Trad. du japonais par Kaoru Sekizumi et Frédéric Boilet
Éditions Casterman, “Écritures”, 2002 (1998)

Tout ce qui était inscrit dans ma mémoire,
les événements du passé, étaient ici des événements à venir.

Un homme est ivre et doit rentrer chez lui. Il se trompe de train et prend celui qui le conduit jusqu’à son village natal. En visitant la tombe de sa mère, il fait un malaise et se retrouve métamorphosé en adolescent. Il revit l’année de ses 14 ans, l’année où son père a disparu.

Encore un manga classique, élevé au rang de chef d’oeuvre incontournable en quelques années.

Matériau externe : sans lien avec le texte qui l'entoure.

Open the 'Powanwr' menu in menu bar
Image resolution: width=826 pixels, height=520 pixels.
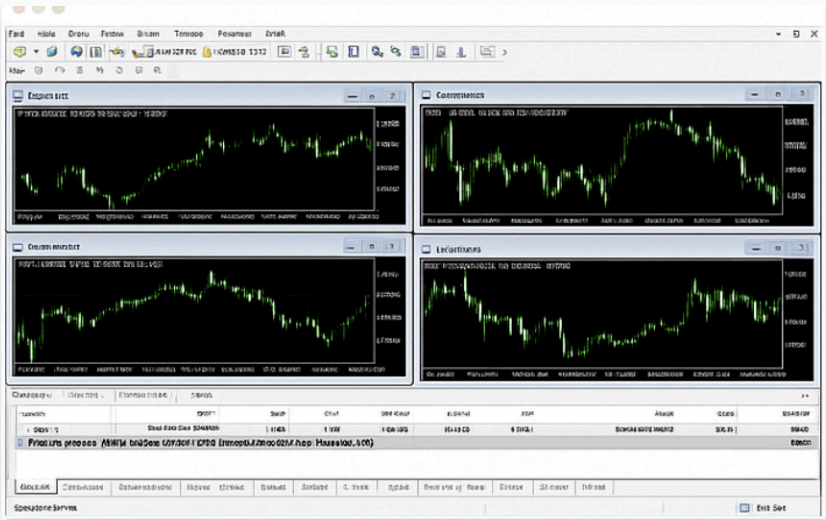point(234,33)
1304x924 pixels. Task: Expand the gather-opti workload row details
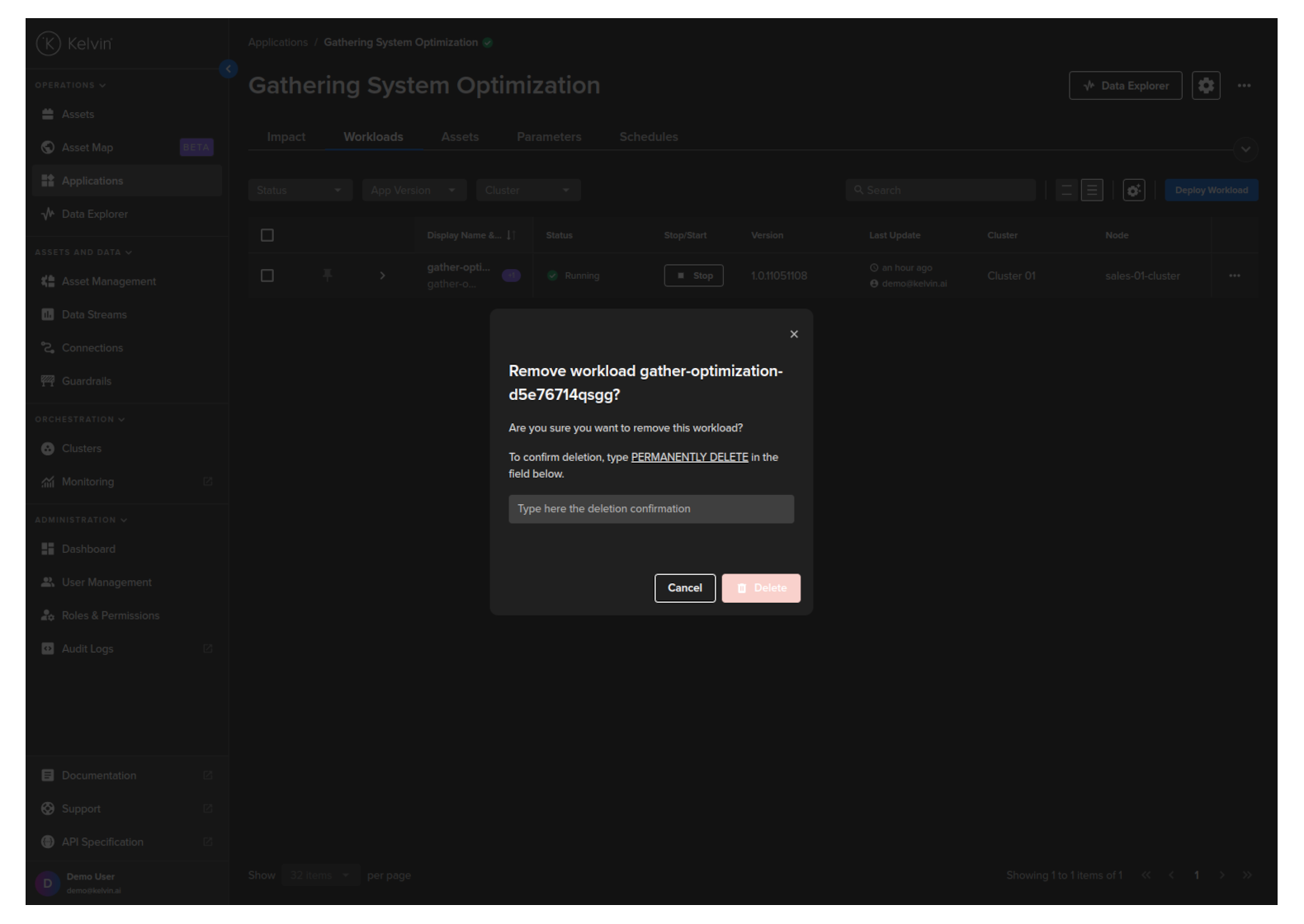pyautogui.click(x=382, y=276)
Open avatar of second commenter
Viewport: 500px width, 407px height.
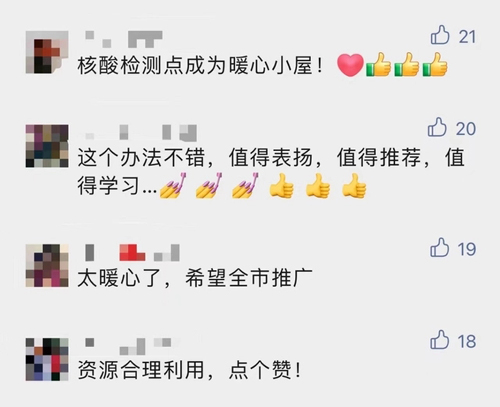[x=47, y=146]
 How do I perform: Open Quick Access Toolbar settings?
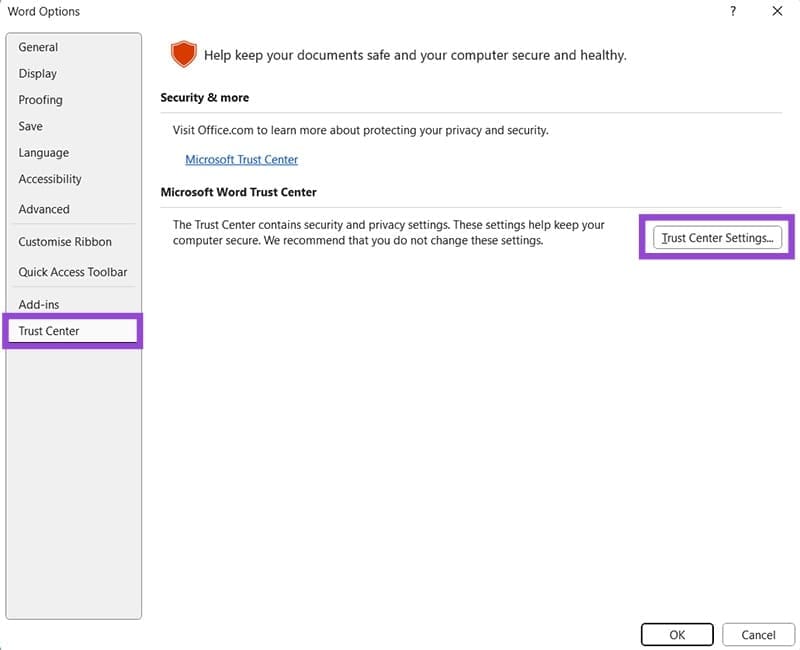pos(73,272)
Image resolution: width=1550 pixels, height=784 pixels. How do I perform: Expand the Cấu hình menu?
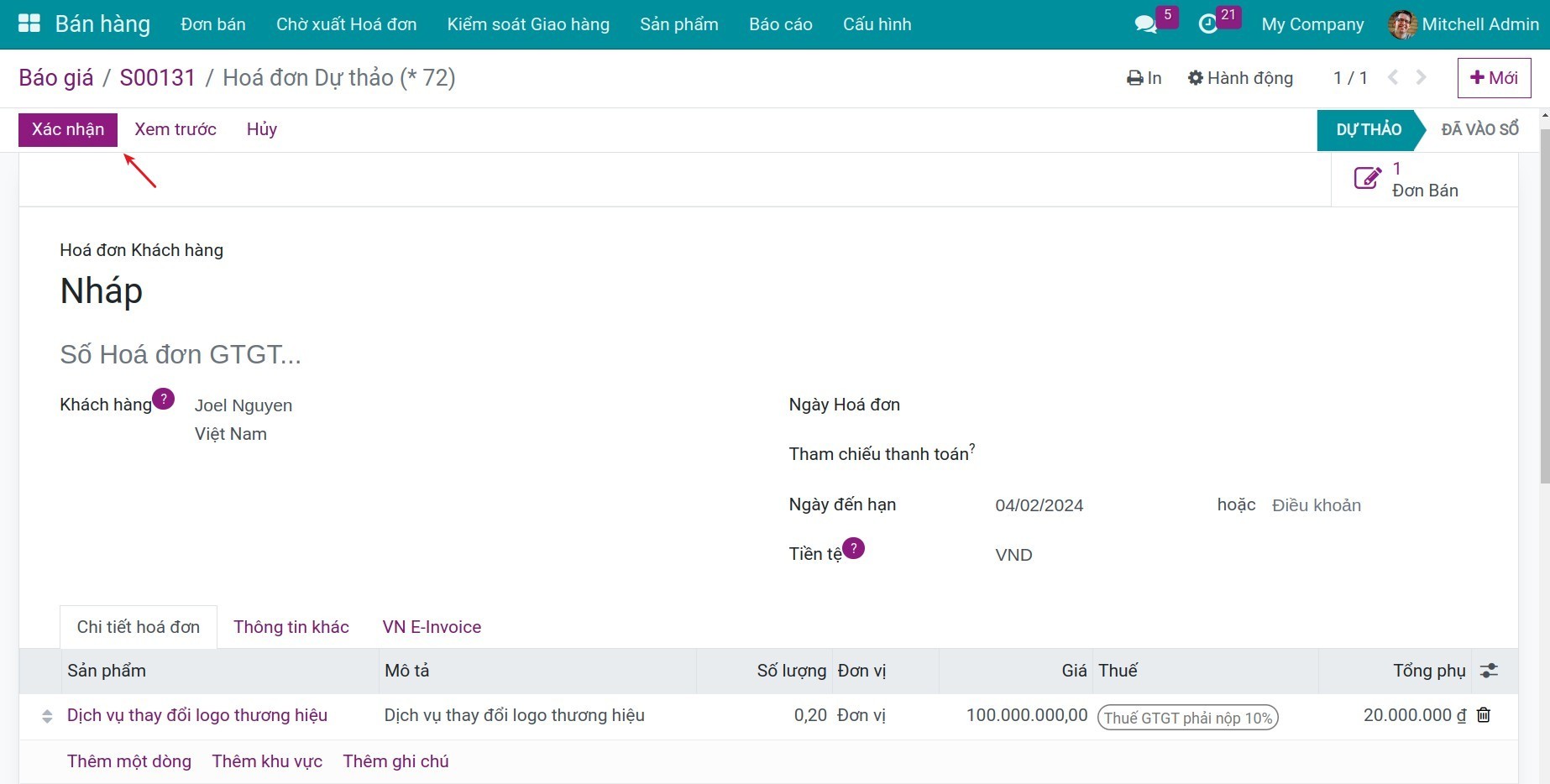coord(877,24)
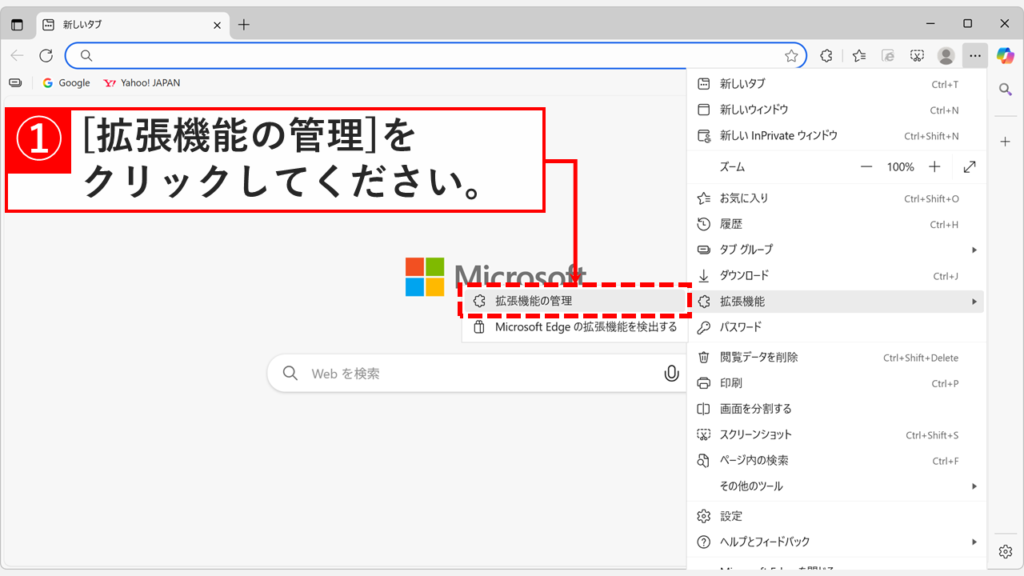Viewport: 1024px width, 576px height.
Task: Open the Favorites star-list icon on toolbar
Action: 857,55
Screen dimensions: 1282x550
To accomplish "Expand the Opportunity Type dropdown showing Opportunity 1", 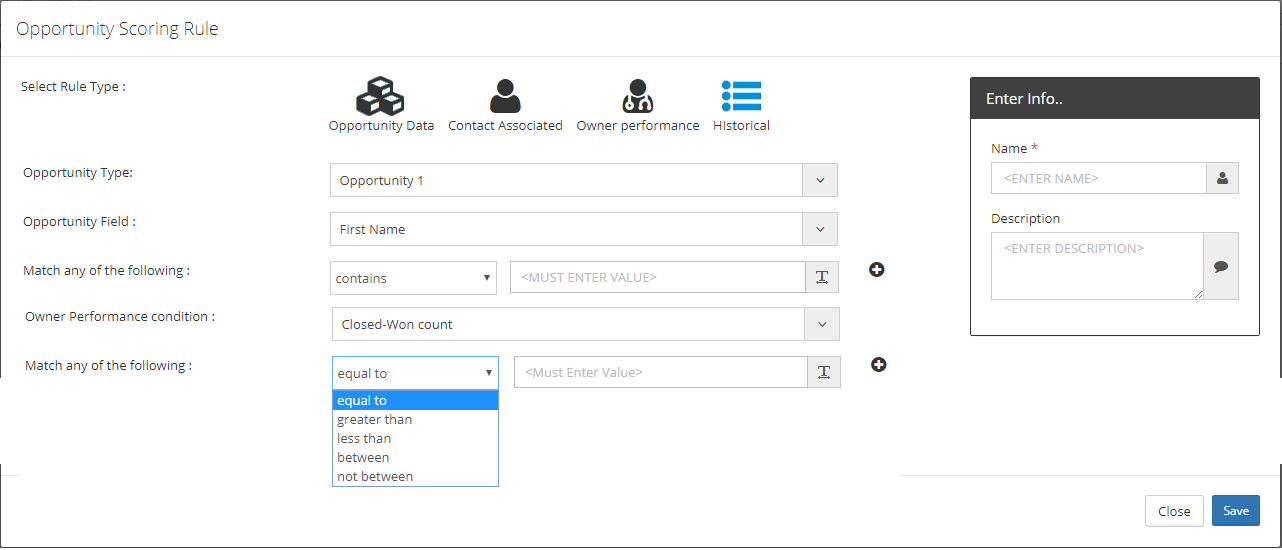I will point(584,180).
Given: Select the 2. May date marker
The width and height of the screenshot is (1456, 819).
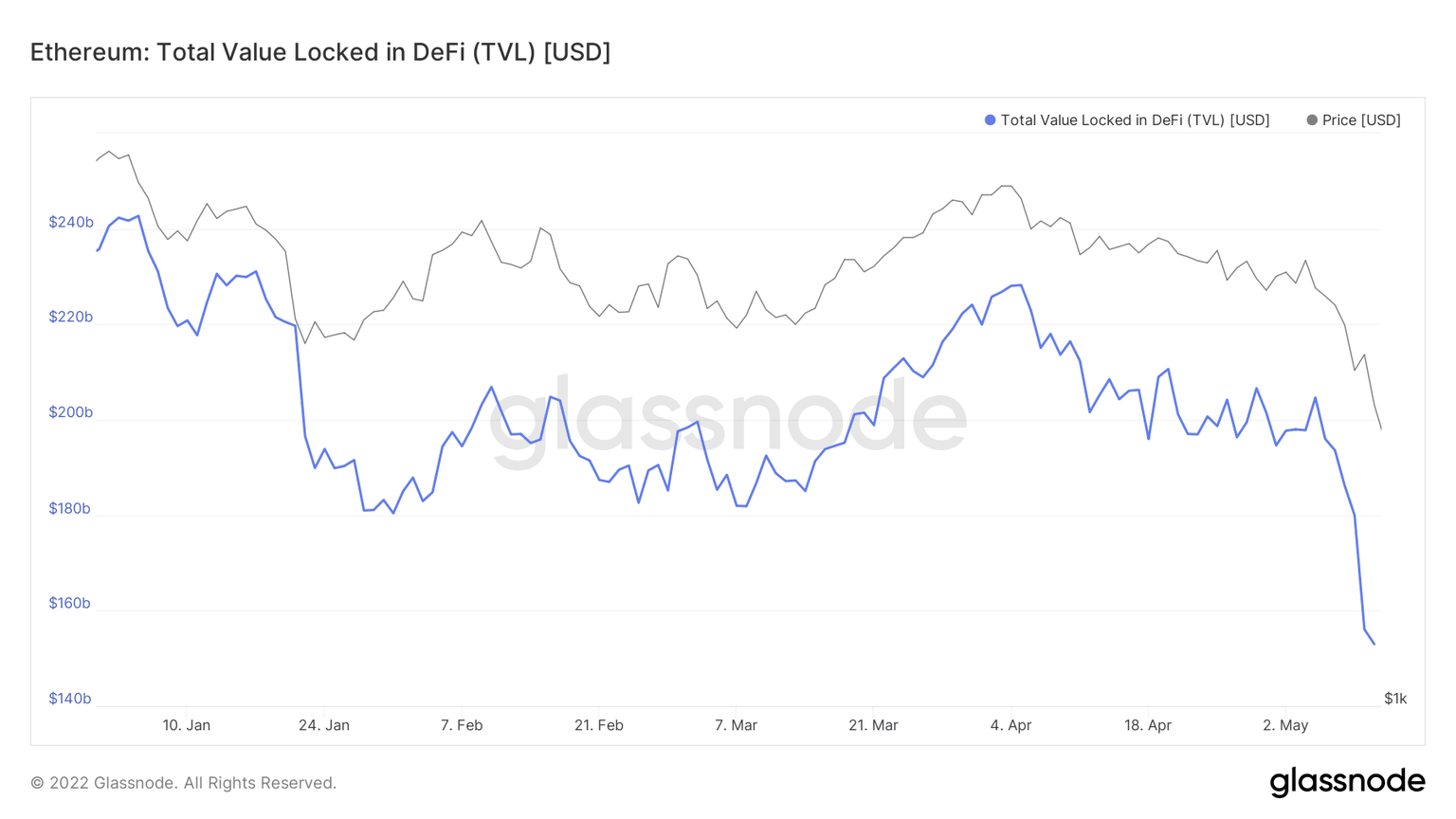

Dans cette histoire, le narrateur est confronté à un événement fantastique qui le force à remettre sa vie en perspective. Homme visiblement insatisfait dans sa vie privée et professionnelle, enclin à l’alcoolisme, il doit prendre du recul en réintégrant son “moi à 14 ans”. Cette transformation est une chance de l’aider à cesser d’être sans cesse submergé par le passé et de résoudre l’incompréhension devant la fuite de son père, grâce à son regard d’adulte.

Un trait parfaitement maîtrisé, de merveilleux paysages, une mise-en-scène si précise qu’on pourrait directement en faire un film (il y en a eu un mais je le déconseille, l’histoire a été transposée en France dans les années 50), bref tout est là pour que ce manga soit réussi. Le côté fantastique donne un goût un peu étrange et inquiétant à cette fable et l’on relève parfois quelques incongruités. Je me souviens de m’être dit “celui-là, il a pas regardé Retour vers le futur!”. Mais le tout reste très cohérent et aboutit à une conclusion pleine d’espoir à portée universelle.

Je confirme, incontournable!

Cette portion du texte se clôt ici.